DIRECTIONS >> Scan the data below. Pull out each line where "computer" occurs.

________________________________________

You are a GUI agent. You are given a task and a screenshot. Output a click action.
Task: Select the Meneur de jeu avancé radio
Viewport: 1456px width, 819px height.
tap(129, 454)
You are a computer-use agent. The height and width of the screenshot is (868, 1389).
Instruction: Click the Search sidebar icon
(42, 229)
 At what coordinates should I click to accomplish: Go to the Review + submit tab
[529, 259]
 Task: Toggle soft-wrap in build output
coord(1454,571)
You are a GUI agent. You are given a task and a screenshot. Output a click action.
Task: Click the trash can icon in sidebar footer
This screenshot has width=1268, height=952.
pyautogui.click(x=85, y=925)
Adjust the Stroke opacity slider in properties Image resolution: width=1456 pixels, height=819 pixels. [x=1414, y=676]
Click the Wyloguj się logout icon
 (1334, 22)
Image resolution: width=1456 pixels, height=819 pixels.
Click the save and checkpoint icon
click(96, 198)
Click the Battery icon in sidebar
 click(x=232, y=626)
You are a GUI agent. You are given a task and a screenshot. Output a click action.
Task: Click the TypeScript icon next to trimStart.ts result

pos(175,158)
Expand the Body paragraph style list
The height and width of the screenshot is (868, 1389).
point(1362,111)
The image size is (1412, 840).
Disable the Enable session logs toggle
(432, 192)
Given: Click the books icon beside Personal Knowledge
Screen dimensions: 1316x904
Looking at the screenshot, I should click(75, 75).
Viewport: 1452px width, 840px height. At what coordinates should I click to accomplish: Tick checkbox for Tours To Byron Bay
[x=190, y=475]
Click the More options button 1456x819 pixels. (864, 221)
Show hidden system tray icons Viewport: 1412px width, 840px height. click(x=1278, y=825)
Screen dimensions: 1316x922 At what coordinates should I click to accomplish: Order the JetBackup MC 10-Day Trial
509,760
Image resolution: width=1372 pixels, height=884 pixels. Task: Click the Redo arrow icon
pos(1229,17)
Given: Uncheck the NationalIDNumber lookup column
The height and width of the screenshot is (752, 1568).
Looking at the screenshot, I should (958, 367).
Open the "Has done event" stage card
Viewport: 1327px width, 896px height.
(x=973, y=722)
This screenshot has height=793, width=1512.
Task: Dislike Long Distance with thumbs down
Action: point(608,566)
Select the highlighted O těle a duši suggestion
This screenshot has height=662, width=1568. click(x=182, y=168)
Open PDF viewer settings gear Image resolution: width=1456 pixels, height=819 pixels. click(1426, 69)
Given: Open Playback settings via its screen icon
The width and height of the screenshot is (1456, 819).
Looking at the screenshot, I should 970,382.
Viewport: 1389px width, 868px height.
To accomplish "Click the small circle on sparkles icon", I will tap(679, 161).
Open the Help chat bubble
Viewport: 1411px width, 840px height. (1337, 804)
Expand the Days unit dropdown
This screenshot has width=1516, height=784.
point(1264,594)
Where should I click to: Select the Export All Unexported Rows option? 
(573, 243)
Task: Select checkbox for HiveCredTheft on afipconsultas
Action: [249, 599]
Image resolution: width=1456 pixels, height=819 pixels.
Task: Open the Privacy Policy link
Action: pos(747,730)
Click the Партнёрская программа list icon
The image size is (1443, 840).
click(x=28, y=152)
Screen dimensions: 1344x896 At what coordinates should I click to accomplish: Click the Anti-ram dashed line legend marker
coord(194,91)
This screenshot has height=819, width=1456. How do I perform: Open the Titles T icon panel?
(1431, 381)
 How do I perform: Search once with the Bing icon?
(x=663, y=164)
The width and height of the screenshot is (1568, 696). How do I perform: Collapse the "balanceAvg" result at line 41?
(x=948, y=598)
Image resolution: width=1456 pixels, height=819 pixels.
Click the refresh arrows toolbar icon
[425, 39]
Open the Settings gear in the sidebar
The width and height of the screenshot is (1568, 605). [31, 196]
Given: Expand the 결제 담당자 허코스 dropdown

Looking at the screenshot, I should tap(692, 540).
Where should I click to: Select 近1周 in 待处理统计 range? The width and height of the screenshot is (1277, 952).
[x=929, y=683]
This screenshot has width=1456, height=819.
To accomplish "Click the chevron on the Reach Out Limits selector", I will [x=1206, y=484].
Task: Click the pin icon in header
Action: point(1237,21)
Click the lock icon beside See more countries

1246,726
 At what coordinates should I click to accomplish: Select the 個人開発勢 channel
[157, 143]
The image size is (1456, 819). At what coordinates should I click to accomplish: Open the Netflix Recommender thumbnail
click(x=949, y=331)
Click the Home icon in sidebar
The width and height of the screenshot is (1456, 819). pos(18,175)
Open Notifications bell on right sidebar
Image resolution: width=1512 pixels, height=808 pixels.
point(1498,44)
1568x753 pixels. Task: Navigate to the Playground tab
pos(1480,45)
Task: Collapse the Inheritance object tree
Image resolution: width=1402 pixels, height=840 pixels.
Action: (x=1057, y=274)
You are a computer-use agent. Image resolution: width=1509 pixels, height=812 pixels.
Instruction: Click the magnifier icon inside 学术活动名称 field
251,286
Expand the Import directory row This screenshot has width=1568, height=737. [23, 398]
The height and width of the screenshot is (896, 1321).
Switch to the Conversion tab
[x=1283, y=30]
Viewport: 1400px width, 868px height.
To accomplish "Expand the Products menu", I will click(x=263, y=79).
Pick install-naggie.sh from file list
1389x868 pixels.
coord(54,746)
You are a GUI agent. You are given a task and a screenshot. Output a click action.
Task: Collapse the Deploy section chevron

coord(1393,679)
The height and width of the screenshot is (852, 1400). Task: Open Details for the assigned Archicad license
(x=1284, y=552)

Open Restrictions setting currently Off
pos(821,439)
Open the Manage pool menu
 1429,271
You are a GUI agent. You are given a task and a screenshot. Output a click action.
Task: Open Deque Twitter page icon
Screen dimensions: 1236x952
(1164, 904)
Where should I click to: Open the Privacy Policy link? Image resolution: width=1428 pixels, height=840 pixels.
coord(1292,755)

________________________________________

SOLUTION TO THE EXERCISE >>
You are a computer-use agent. The height and width of the screenshot is (868, 1389).
You are a computer-use agent. Image resolution: width=1509 pixels, height=812 pixels.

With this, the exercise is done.